昔の子供たちの遊びの中で、季節を問わず人気のあった遊びに 「ベーゴマ」と「パーぶち」がありました。
「ベーゴマ」は駄菓子屋の定番でいつ行っても間違いなく売っていました。 鋳物製のこまで、大きさはコマの上面が丁度500円玉くらいで六角形をしていました。 その上面には色々な文字が浮き出しになっていて、それは大概、野球の選手だったり相撲の力士だったり、漫画のヒーローだったりしました。 それらの文字から好きなものを選んで買ってきたのです。 ベーゴマを廻す紐が無い時にはそれも一緒に買ってきます。 これは1mほどの太い麻紐(?)で片側に五円玉ほどの受けが着いていました。 紐はその反対側に1,2cm間隔で結び目を二つ作っておきます。 この結び目はベーゴマに紐を巻くときの掛にするのです。 コマのほうですが、これはこのままでも取り敢えずは廻ります。 でも、これでは腰が高くて不安定なので下側の円錐になった底の出っ張りの部分を削ります。 削るのにはもっぱらコンクリートを使います。 アパートの周りにはコンクリートを流した犬走りのような部分とか階段がたくさんなりましたから、これにゴリゴリとベーゴマをこすり付けて削っていくのです。 さらに同じように上面の角を削っていきます。 6面の過度を鋭角にピカピカに削るのです。 これらはかなり根気の要る仕事でしたが、そうしないとベーゴマが強くならないので一所懸命にやったものです。 グラインダーを使えればよかったのでしょうが、そんなものを持っている子はいませんでした。 さて、そのベーゴマの遊び方ですが、何人かが集まると最初に漬物樽を用意します。 昔は探せば何とかこの木の樽が見つかったのです。 その上にゴザを敷き、真ん中当りを少し凹ませます。 ゴザが無い時には厚手のビニルシートで代用します。 ゴザやシートがずれない様に周りを紐で縛ったりもしました。 準備ができると、この樽の周りに子供たちが集まり次々にゴザ目掛けてベーゴマを廻し入れます。 ベーゴマは廻りながら真ん中に集まります。 そしてコマ通しが角をぶつけ合い、弱いコマは外へはじき出されます。 はじき出されたコマが負けで、はじき出したコマの持ち主のものになります。 外へ飛ばされなくともぶつかってひっくり返ったものも負けですが、特例があって、ひっくり返される前に持ち主が手のひらで押さえれば負けになりません。 こうしてベーゴマで遊んだのです。 負けたほうはベーゴマを取られますが、近所の普段から遊んでいた仲間内でやったときには最後にはコマを戻したのではなかったでしょうか。 ただ、遠征してきた相手とやるときにはそうは行きません。 取られたら取られたままですから、この時には緊張したものです。

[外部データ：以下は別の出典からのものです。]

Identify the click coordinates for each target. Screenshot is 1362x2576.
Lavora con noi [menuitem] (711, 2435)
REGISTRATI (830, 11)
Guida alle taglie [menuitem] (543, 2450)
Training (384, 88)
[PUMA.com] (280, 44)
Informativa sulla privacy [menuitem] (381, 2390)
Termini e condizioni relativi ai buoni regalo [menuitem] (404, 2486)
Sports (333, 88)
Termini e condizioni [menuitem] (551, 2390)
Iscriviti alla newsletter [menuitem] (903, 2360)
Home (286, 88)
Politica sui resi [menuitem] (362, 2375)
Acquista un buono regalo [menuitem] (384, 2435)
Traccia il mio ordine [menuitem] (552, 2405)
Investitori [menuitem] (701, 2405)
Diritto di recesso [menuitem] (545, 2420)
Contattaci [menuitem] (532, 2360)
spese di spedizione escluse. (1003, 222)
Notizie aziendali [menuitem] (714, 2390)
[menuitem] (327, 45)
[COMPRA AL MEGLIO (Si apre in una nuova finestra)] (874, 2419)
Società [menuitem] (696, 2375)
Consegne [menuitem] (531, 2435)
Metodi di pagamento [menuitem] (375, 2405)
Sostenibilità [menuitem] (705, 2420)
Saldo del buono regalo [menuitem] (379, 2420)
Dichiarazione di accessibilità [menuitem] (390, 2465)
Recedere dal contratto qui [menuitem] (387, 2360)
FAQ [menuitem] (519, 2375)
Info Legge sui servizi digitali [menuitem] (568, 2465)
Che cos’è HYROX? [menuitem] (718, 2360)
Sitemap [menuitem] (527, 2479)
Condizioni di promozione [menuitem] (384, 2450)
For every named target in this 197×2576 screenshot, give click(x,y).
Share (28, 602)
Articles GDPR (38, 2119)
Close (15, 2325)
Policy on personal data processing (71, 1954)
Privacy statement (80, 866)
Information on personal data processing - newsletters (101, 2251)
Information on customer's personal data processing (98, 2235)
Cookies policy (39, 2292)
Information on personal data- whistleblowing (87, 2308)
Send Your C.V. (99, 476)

「パーぶち」は一般的には「メンコ」といわれているものと同じです。 四角または丸の紙の札に、これも野球の選手や漫画のヒーローがカラー刷りがされていていました。 四角の方は名刺位の大きさだったでしょうか。 厚みは色々ありました。 丸いほうも大きさは色々でしたが、厚みは薄いものだけだったような気がします。 遊び方はこれも一般的で地面に書かれた四角や円の中に数枚のパーぶちを置き、順番に自分のもので相手をはじき出す、または相手のものを裏返したほうが勝ちになります。 「パーぶち」は雑誌の付録についていたり、駄菓子屋で買ったりして当時の子供たちの間では絶大かつ安定した人気があったものでした。 お菓子の入っていた紙の箱をもらって、その中に何枚も集めて宝物にしていました。